Have you ever wondered where the car company name of Aston Martin originated? With headquarters situated in Warwickshire, England, the Aston Martin Lagonda Limited line of luxury cars gathered its name from a hill climber named Aston Clinton and one of the founding fathers of the company, Lionel Martin. The history of the Aston Martin is rather intriguing, seeing as it earned the esteemed respect of being the glamorous auto selection for the series of James Bond books and movies.
The first mention of the vehicle came in the seventh 007 novel, “Goldfinger” (1964), promptly followed by a showing on the silver screen in the movie of the same title. The Aston Martin was then regarded as the company car in “GoldenEye” (1995) and his private vehicle in “Tomorrow Never Dies” (1997). Additional Aston Martin models also made appearances in a variety of James Bond films, including the Volante and Vantage in “The Living Daylights” (1987), the Vanguish in “Die Another Day” (2002). The new DBS was even featured in the latest Bond flick, “Casino Royale” (2006).
The History of Aston Martins
The Aston Martin car company was founded in 1913 with the help of Lionel Martin and Robert Bamford. The two worked with one another to produce their first car under the company name, which incorporated the chassis of a 1908 Isotta-Fraschini and a four-cylinder Coventry-Simplex engine. Before the production of their first car took place, the company would have to overcome the obstacle of World War I, which had both owners serving their country under different branches of military. All of their machinery was lost in the war effort.
After the war, the company was re-founded in Kensington and rejuvenated with new car designs. In 1920, Bamford left the company and funding started to come from a different resource. By 1922, the company produced cars that fared quite well in the French Grand Prix, actually setting records in speed and endurance. Unfortunately, the company went bankrupt in 1924 and was bought by Lady Charnwood, only to see failure again in 1925. The factory closed in 1926, prompting Martin to walk away from the business.
That same year, the company was renamed Aston Martin Motors and received the backing of an assortment of wealthy investors.
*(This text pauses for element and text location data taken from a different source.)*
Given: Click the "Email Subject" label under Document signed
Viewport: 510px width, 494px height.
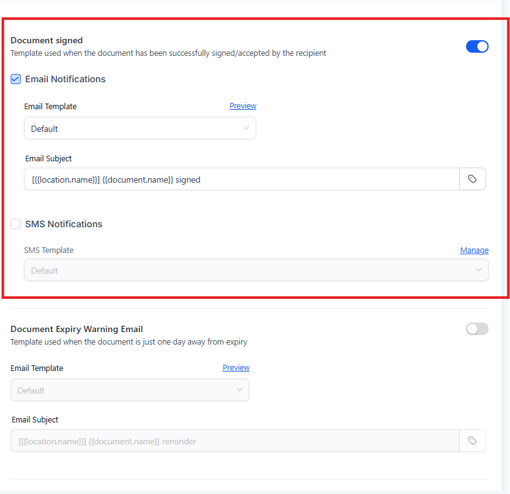Looking at the screenshot, I should pos(48,159).
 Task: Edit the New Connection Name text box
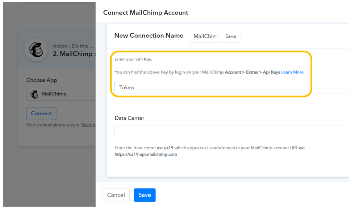205,36
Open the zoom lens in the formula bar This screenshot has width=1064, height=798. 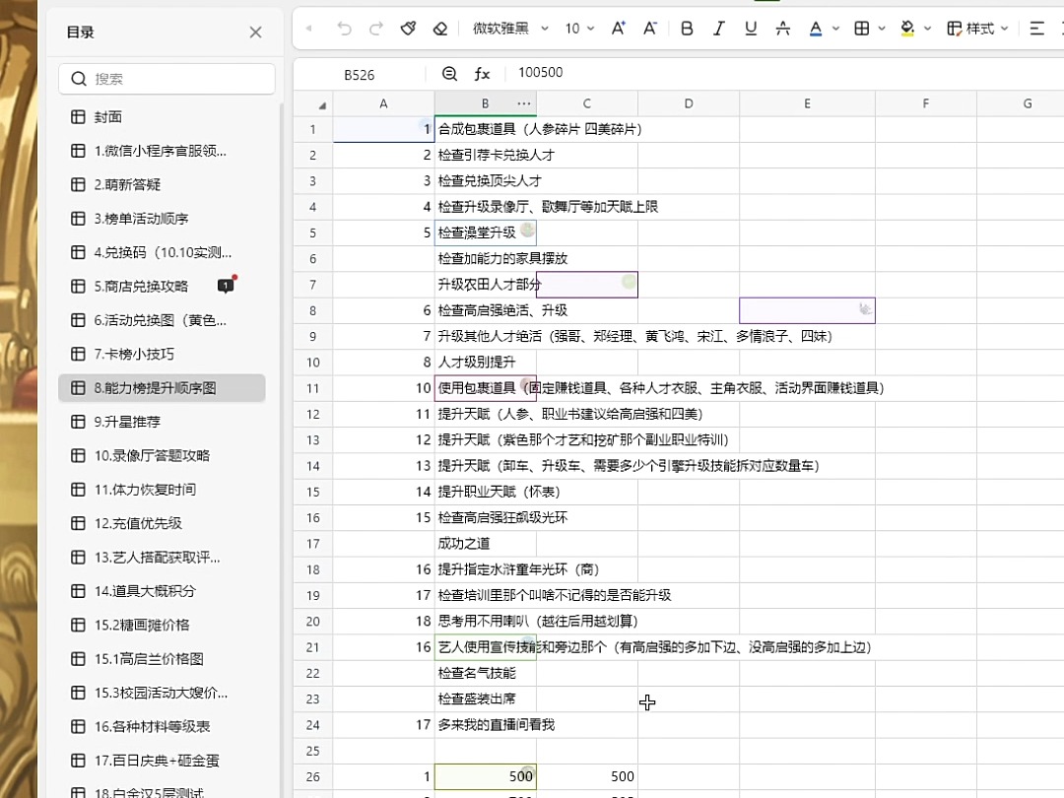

A known designer was brought in and racers, such as the 1929 Aston Martin International, the Le Mans, and the Ulster became quite successful. It wasn’t until 1936 that the company decided to produce cars that were suitable for the open road.
The Second War World slowed production, but in 1947, the company underwent yet another change in leadership. The cars now showcased the signature letters of “DB”, marking the initials of the managing director, David Brown. A number of DB series cars flourished, ranging from the DB2 in 1950 to the DB V8 of the 1970s. The V8 lasted until 1988 until the Virage line was introduced, followed by the Vantage in 1992. Several other models would trail, including the V12 Vantage (1999), the V12-engine Vanquish (2001), the convertible DB9 Volante (2004), and the 2006 V8 Vantage sports car.
Aston Martin Cars
Throughout the history of Aston Martin vehicles, there have been many different pre-war and post-war GT and supercars introduced to the public. Before the war, the company was responsible for models, such as the Aston Martin Standard Sports (1921-1925), Aston Martin International Le Mans (1932), and the Aston Martin 15/98 (1937-1939). After the war passed on, a host of “DB” series cars were created, including the Aston Martin 2-Litre Sports (also known as the DB1; 1948-1950), Aston Martin DB4 GT Zagato (1961-1963), Aston Martin DB7 (1993-2003), and the 2004 Aston Martin DB9.
Supercars, such as the Aston Martin V8 Vantage hit the market from 1977 to 1989, which was named the First Supercar of Britain. It was valued for its ability to reach speeds of up to 170 mph. During the 90s, the Aston Martin Virage, Aston Martin Vantage, and Aston Martin V8 Coupe/V8 Volante were prime. With the Virage, the public embraced the possibilities of a sleeker, modern design and improved acceleration.
Currently, consumers may purchase Aston Martin cars, such as the V8 Vantage and the V8 Vantage Roadster, which is a light, yet pretty strong vehicle. The DB9 and the DB9 Volante are also on the market, which offers buyers the optional Sport Pack upgrade. The Vanguish S is available today as well, which can reach a top speed of 200 mph.
The Future of Aston Martin Cars
There have been numerous concept cars created throughout the years, including the 1980 Aston Martin Bulldog and 1993 Lagonda Vignale. A recent concept has emerged for the company, which comes in the form of the Aston Martin Rapide. It is likely that this model will become the latest in the line of cars, which will offer a longer, Grand Tourer-style that seats four. Perhaps, you may even see the limited edition line of the Aston Martin DBS that appeared in the Casino Royale film (only 300 of these exist).